Tuesday, June 16, 2015

Problem Solving Strategies : Complementary Counting

Check out Mathcounts here, the best competition math program for middle school students.

Download this year's Mathcounts handbook here.

Video to watch on complementary counting from "Art of Problem Solving"

Part 1

Part 2

Question: How many two-digit numbers contain at least one 9?

 At beginning level, kids start to write down all the numbers that contain 9. However, this turns into impossible task if it's a three-digit or four-digit number. So let's try other ways to do it.

9 _ , if 9 is placed as the tens digit, unit digit can be chosen from 0 -9, altogether 10 numbers.
A lot of kids think there are only 9. Be careful. To find how many consecutive terms from number a to b, you do (b-a) +1

_ 9, there will be 9 choices (1-9) this time as the tens digit.(Why?) Zero can't be placed other than unit digit.
So total you have 10 + 9 - 1 (you've counted 99 twice) = 18

This way is better than the first one, but once the numbers become large, you will easily lose track of those double-counting, triple-counting numbers and over count your answers.

Here is a better way to tackle this type of problem: Think about the case of numbers that contain no 9s, and subtracting this value from the total number of two-digit numbers will give you the answer.
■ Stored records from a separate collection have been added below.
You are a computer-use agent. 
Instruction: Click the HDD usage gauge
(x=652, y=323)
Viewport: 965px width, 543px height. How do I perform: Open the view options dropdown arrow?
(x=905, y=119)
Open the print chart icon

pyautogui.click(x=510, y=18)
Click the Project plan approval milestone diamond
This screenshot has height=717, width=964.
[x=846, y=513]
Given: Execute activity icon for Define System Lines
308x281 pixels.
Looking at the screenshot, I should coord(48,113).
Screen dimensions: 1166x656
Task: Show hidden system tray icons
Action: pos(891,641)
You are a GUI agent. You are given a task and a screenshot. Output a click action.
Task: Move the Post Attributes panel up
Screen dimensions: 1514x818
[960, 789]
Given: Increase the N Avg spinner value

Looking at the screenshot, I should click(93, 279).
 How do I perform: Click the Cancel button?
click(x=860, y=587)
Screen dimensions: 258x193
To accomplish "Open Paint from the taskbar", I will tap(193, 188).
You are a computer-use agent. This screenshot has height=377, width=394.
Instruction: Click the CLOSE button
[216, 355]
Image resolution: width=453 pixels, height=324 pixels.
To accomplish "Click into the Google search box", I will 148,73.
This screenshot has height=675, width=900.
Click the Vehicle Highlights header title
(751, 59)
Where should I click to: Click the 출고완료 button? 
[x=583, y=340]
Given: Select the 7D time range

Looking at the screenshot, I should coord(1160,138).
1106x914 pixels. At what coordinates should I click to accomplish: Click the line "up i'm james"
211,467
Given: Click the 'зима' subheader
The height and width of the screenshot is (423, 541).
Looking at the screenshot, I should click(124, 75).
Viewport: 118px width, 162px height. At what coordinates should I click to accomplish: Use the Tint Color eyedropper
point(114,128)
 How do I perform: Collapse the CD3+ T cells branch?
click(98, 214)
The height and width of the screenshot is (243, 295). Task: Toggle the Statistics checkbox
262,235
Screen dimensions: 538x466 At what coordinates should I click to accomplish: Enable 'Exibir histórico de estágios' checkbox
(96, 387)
There are 99-10 +1 =90 total two digit numbers. There are 8 (the tens digit) x 9 (unit digit) = 72 numbers that contain no 9s. So 90-72 = 18 gives you the answer.

Try this question: 
How many three-digit numbers contain at least one 9?
There are 999 - 100 + 1 or 999 - 99 = 900 three-digit numbers. 
Or 9 x 10 (you can use the digit "0" now" x 10 = 900 three-digit numbers
900 - 8 x 9 x 9 = 252 numbers 

This is called "complementary counting" and there are numerous problems that you can use this strategies to simplify the reasoning. 

Here is another harder problem from 2003 Mathcounts Chapter Sprint Round #29:
Each day, two out of the three teams in a class are randomly selected to participate in a MATHCOUNTS trial competition. What is the probability that Team A is selected on at least two of the next three days? Express your answer as a common fraction.

Use complementary counting. 
If each day two of the team will be chosen, there will be 3C2 = 3 ways to choose the team -- AB, BC, or AC, so 1/3 of the chance that team A won't be chosen and 2/3 of the chance that team A will be chosen. 

Case 1: Team A is not chosen on any of the three days. The probability is (1/3) 3= 1/27.
Case 2: Team A is chosen on one of the three days : The probability is (2/3) times (1/3)2 times 3C1 = 6/27 (A - -, - A - or - - A, which is 3C1 = 3 ways)

Total possibilities - none - at least 1 time = at least two times Team A will be chosen 
so the answer is 1 - 1/27 - 6/27 = 20/27

Other applicable problems: (answer key below)

#1: 2006 AMC10 A: How many four-digit positive integers have at least one digit that is a 2 or 3? 

#2: What is the probability that when tossing two dice, at least one dice will come up a "3"? 

#3: If {x,y} is a subset of S={1,2,3,....50}. What is the probability that xy is even?

Answer key: 

#1:  9000 - 7 x 8 x 8 x 8 = 5416

#2:  The probability of the dice not coming up with a "3" is 5/6.
       1 - (5/6)2 = 11/36

2. 1 - (25/50) (24/49) -- only odd times odd will give you odd product, the others will all render even product, so the answer is 37/49.